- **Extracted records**
* * * * *

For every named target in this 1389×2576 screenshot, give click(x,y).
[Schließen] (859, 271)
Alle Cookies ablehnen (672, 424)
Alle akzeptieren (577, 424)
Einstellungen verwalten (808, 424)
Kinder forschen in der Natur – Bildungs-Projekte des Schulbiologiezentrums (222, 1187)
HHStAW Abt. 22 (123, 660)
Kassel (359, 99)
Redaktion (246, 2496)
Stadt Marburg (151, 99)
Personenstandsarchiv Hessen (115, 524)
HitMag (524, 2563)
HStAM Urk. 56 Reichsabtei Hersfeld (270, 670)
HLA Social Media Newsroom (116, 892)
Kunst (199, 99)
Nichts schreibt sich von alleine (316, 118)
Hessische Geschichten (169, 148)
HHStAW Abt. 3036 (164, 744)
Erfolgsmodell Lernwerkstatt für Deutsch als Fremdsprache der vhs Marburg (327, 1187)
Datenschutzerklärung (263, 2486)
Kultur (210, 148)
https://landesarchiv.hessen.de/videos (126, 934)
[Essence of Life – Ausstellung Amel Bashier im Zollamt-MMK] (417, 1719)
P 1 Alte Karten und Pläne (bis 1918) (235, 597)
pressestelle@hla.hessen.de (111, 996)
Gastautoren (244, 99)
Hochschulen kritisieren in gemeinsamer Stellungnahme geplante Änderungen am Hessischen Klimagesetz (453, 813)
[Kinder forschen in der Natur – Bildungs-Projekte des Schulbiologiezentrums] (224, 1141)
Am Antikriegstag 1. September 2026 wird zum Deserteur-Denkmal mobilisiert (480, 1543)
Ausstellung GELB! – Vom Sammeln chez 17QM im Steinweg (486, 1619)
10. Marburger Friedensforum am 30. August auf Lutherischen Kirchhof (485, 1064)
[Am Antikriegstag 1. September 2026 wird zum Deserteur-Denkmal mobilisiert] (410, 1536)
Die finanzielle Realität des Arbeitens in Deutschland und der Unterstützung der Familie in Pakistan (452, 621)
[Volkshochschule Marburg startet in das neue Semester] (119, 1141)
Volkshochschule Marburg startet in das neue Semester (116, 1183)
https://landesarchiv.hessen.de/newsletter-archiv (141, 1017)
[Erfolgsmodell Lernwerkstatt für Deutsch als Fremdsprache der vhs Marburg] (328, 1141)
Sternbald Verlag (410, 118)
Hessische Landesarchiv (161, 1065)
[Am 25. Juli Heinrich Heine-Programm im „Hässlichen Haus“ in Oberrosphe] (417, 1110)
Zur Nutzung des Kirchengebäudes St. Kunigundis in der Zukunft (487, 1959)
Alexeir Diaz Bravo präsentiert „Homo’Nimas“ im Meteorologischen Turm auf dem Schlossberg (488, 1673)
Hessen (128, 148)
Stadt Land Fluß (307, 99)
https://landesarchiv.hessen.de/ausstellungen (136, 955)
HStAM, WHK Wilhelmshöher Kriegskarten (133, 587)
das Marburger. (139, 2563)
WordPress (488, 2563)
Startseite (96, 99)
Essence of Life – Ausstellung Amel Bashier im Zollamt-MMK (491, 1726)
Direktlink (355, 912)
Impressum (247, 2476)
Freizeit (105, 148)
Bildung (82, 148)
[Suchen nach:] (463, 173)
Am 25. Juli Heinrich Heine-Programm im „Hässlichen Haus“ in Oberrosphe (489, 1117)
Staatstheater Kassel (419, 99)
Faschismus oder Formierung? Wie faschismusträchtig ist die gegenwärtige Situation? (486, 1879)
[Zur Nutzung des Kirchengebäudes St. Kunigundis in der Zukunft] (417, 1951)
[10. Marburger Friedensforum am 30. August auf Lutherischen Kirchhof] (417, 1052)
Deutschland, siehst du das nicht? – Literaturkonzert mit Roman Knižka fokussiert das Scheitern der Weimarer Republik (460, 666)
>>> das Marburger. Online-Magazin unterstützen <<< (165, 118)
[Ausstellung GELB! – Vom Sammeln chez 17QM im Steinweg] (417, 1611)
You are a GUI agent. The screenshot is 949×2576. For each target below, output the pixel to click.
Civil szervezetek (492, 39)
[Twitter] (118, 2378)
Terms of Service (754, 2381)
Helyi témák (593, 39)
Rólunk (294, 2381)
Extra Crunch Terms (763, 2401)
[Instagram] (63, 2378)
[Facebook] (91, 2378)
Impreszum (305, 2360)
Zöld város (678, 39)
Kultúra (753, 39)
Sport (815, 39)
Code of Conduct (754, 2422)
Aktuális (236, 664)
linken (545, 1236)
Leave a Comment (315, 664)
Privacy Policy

* * * * *

- **AIM OF THE EXERCISE**
Could you return exactly the lines above from the line with "HHStAW Abt. 22 (123, 660)" to the line with "HHStAW Abt. 3036 (164, 744)", both included, and nothing else?

- **SOLVED PROBLEM**
HHStAW Abt. 22 (123, 660)
Kassel (359, 99)
Redaktion (246, 2496)
Stadt Marburg (151, 99)
Personenstandsarchiv Hessen (115, 524)
HitMag (524, 2563)
HStAM Urk. 56 Reichsabtei Hersfeld (270, 670)
HLA Social Media Newsroom (116, 892)
Kunst (199, 99)
Nichts schreibt sich von alleine (316, 118)
Hessische Geschichten (169, 148)
HHStAW Abt. 3036 (164, 744)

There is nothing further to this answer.